State Machine¶
The state machine is the core of JobShopLab, responsible for simulating the execution of job shop scheduling problems. It follows functional programming principles, operating on immutable data structures to ensure predictability and reproducibility.
State Machine Architecture¶
The state machine implements a pure functional architecture with these key components:
State: Immutable data structure representing the complete system state
Handlers: Pure functions that process transitions and update state
Transitions: Events that transform the system from one state to another
Validators: Functions that check transition validity
State Representation¶
The state is represented by an immutable State dataclass with these components:
Time: Current simulation time
Machines: Collection of machine states (IDLE, PROCESSING, etc.)
Jobs: Collection of job states with operation completion status
Buffers: Optional buffer capacities and contents
Transport: Optional transport resources and locations
# Example state structure (simplified)
@dataclass(frozen=True)
class State:
time: Time
machines: Tuple[MachineState, ...]
jobs: Tuple[JobState, ...]
buffers: Optional[Tuple[BufferState, ...]] = None
transport: Optional[Tuple[TransportState, ...]] = None
Transition System¶
Transitions represent events that can change the state, such as:
Starting a job operation on a machine
Completing an operation
Moving a job between machines
Transporting materials
Each transition is validated before being applied to ensure it respects system constraints.
Handler Functions¶
Handlers are pure functions that implement transitions:
def handle_start_operation(
state: State,
job_id: str,
machine_id: str,
operation_id: str
) -> State:
"""Handle starting an operation for a job on a machine."""

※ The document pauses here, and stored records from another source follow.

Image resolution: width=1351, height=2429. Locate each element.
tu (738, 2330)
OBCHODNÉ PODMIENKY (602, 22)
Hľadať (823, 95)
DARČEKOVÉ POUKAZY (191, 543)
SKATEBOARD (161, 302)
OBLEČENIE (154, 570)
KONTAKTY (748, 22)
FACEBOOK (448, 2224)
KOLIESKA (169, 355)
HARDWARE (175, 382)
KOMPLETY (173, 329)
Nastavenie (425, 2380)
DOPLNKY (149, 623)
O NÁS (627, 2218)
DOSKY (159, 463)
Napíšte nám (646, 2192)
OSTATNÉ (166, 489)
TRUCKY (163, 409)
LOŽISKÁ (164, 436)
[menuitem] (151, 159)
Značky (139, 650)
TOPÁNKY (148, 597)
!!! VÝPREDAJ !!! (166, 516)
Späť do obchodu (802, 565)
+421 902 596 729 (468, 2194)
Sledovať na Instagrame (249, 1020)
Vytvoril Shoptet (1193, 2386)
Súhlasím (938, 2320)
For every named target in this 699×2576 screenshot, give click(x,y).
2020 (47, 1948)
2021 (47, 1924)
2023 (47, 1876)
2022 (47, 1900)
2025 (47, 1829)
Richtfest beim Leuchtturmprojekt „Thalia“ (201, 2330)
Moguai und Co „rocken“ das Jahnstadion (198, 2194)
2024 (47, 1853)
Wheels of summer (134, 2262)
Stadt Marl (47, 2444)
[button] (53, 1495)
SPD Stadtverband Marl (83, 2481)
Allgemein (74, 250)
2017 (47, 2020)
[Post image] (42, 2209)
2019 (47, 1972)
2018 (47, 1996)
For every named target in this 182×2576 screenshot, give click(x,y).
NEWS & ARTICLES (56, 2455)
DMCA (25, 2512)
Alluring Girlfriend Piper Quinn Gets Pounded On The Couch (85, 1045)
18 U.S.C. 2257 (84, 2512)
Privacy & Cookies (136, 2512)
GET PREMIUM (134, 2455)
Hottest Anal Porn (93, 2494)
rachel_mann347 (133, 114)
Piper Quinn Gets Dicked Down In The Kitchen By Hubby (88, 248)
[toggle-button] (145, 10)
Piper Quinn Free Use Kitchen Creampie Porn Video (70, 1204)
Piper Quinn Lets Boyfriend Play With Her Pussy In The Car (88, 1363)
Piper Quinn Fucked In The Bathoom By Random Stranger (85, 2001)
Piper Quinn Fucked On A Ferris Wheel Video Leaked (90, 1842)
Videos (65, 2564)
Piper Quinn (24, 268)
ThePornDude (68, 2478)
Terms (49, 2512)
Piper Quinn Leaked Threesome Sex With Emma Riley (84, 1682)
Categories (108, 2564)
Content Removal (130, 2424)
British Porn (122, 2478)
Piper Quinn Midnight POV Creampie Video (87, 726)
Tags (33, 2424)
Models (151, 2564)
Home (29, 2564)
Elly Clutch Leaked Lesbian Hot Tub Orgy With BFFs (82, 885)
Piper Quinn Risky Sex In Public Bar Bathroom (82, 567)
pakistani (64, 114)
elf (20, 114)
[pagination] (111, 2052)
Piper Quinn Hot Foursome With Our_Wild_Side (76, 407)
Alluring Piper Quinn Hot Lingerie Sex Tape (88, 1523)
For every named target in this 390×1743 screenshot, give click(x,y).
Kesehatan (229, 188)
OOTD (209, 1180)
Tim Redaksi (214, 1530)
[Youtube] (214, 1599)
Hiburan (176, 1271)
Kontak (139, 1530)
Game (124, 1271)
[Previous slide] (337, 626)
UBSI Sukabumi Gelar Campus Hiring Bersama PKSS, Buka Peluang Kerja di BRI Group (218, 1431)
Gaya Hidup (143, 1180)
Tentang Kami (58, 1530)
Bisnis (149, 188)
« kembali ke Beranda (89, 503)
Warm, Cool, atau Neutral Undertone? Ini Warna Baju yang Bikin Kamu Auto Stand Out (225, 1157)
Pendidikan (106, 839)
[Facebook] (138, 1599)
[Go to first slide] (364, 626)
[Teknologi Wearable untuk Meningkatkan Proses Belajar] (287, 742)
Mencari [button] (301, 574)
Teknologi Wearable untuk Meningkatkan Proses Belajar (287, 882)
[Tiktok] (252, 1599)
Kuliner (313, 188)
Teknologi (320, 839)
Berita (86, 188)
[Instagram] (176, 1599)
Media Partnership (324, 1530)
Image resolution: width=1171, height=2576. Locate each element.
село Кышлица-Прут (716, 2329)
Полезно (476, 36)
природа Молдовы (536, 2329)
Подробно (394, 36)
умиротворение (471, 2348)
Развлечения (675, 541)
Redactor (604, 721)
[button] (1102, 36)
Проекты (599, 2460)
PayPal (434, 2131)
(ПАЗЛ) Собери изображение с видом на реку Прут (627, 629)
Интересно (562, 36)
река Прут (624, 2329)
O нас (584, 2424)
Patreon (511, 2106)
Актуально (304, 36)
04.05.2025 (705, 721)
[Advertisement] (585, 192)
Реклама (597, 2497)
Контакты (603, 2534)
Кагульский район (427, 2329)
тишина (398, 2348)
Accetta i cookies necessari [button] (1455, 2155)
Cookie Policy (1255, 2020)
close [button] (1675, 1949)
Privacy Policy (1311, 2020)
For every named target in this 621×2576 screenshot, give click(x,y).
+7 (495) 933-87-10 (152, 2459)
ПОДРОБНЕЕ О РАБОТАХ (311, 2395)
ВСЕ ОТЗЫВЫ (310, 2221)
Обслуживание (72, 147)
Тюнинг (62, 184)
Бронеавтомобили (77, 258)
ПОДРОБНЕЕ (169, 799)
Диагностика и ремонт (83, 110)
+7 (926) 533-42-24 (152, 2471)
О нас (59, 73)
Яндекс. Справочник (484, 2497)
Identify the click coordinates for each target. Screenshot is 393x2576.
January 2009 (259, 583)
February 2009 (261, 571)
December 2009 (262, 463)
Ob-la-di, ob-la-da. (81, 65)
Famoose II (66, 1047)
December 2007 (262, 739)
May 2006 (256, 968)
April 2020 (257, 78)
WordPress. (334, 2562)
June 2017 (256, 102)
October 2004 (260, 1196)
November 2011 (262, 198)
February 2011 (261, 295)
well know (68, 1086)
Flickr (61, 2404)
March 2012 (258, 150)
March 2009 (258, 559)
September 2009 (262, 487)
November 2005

# Create new machine states tuple with updated machine
# Create new job states tuple with updated job
# Return new state with updated collections
return State(
time=state.time,
machines=new_machines,
jobs=new_jobs,
buffers=state.buffers,
transport=state.transport
)
Time Management¶
The state machine supports different time progression mechanisms:
Event-based: Time jumps to the next event (operation completion)
Continuous: Time progresses in fixed increments
Stochastic: Handles probabilistic completion times
These are implemented as time machines that calculate the next state based on the current one.
Middleware Integration¶
The state machine interacts with the rest of the framework through middleware:
Middleware translates gym actions into state machine transitions
State machine executes transitions and returns new states
Middleware converts state into observations for the agent
This separation of concerns keeps the state machine focused purely on simulating job shop dynamics, while middleware handles RL-specific aspects.